The gold toned printing and red highlight makes this watch look like a "warm tone" watch. I don't know if it would fit with a stark black or gray outfit; you'd need some other "warm" accents at least.


----------



## TJ Boogie (May 14, 2015)

X2-Elijah said:


> The gold toned printing and red highlight makes this watch look like a "warm tone" watch. I don't know if it would fit with a stark black or gray outfit; you'd need some other "warm" accents at least.


Yes good call. I live on the water so I have a lot of navy blues and 'cold' attire. Perhaps I'll acquire some maroon -- I do have khakis with 'warm' button-down shirts (I could have my tailor make a dress coat as the coup de grace for fall). Yes agreed, the 58 is warm watch much like the red BB.


----------



## Galaga (Jun 22, 2017)

This is such a beautiful watch.


----------



## Vanpelsma (Jul 1, 2015)

TJ Boogie said:


> Will a watch like this go with all colors? I'm a fashion troglodyte





TJ Boogie said:


> (I could have my tailor make a dress coat as the coup de grace for fall)


I find these statements incongruous !

I jest, of course.

I'm looking forward to seeing this in the metal.

Sent from my iPhone using Tapatalk


----------



## GregoryD (Jan 31, 2009)

trebor2 said:


> AD here in the UK has told me July, but unless you already have your name down on one you'll probably have to wait until next year! Anyone else been told this?


I was at an AD here (Austin, Texas) yesterday, and was also told July.


----------



## Kiel (Jan 7, 2009)

Each release I like Tudor more and more.

But diver watch, should be quite big, antimagnetic, easy to read in any circumstance.

Trying to make a diver a dress watch is not a best way.

We already moved on from the 70', when Seamaster was dress watch and other watches took his place.


----------



## Blackdog (Apr 27, 2007)

Kiel said:


> Each release I like Tudor more and more.
> 
> But diver watch, should be quite big, antimagnetic, easy to read in any circumstance.
> 
> ...


Making it smaller is actually going back to the roots of a diver's watch. This is going back to the 50s and 60s.

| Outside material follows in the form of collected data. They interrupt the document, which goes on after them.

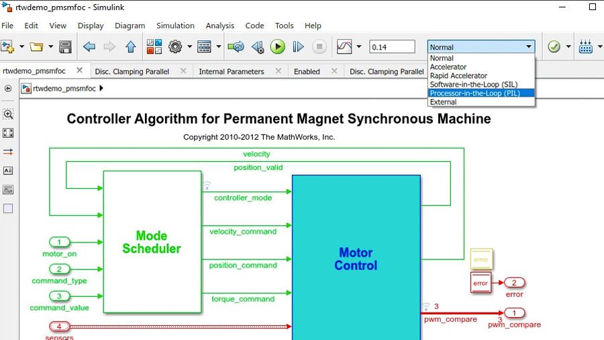Viewport: 604px width, 340px height.
Task: Pick Rapid Accelerator simulation mode
Action: click(458, 76)
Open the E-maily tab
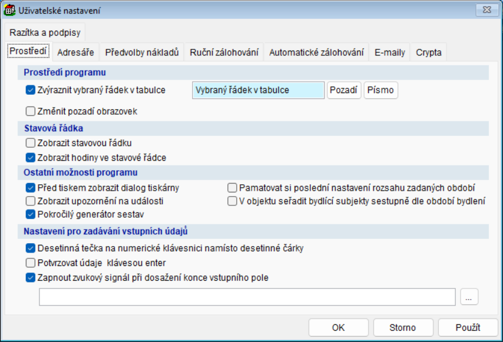The image size is (503, 342). pos(389,52)
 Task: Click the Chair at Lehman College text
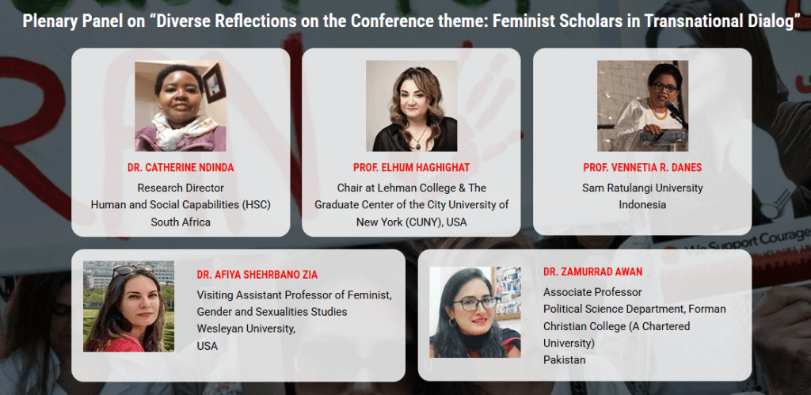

One of the things that, IMO, kill the vintage looks of many new offerings (original Blackbay included) is the increased size.

I'm really curious about this watch. When it shows up in the metal I will have a close look, and maybe when the craziness subsides I will sell my 1st gen Burgundy in favour of one of these.


----------



## JakeJD (Jan 19, 2011)

Kiel said:


> Each release I like Tudor more and more.
> 
> But diver watch, should be quite big, antimagnetic, easy to read in any circumstance.
> 
> ...


What makes it a dress watch? The gilt? Many, many dive watches have gilt accents - doesn't make them dress watches. Heck, even by dress-diver standards the 58 isn't all that dressy. See, for example, the (modern) Fifty Fathoms and the FF Bathyscape.

Tudor is shooting for the crowd that readily wears a Submariner with a business suit, but doesn't require (or can't afford) Rolex branding or a Rolex price-point. IMO, they nailed it.


----------



## Michael Day (Feb 19, 2016)

JakeJD said:


> What makes it a dress watch? The gilt? Many, many dive watches have gilt accents - doesn't make them dress watches. Heck, even by dress-diver standards the 58 isn't all that dressy. See, for example, the (modern) Fifty Fathoms and the FF Bathyscape.
> 
> Tudor is shooting for the crowd that readily wears a Submariner with a business suit, but doesn't require (or can't afford) Rolex branding or a Rolex price-point. IMO, they nailed it.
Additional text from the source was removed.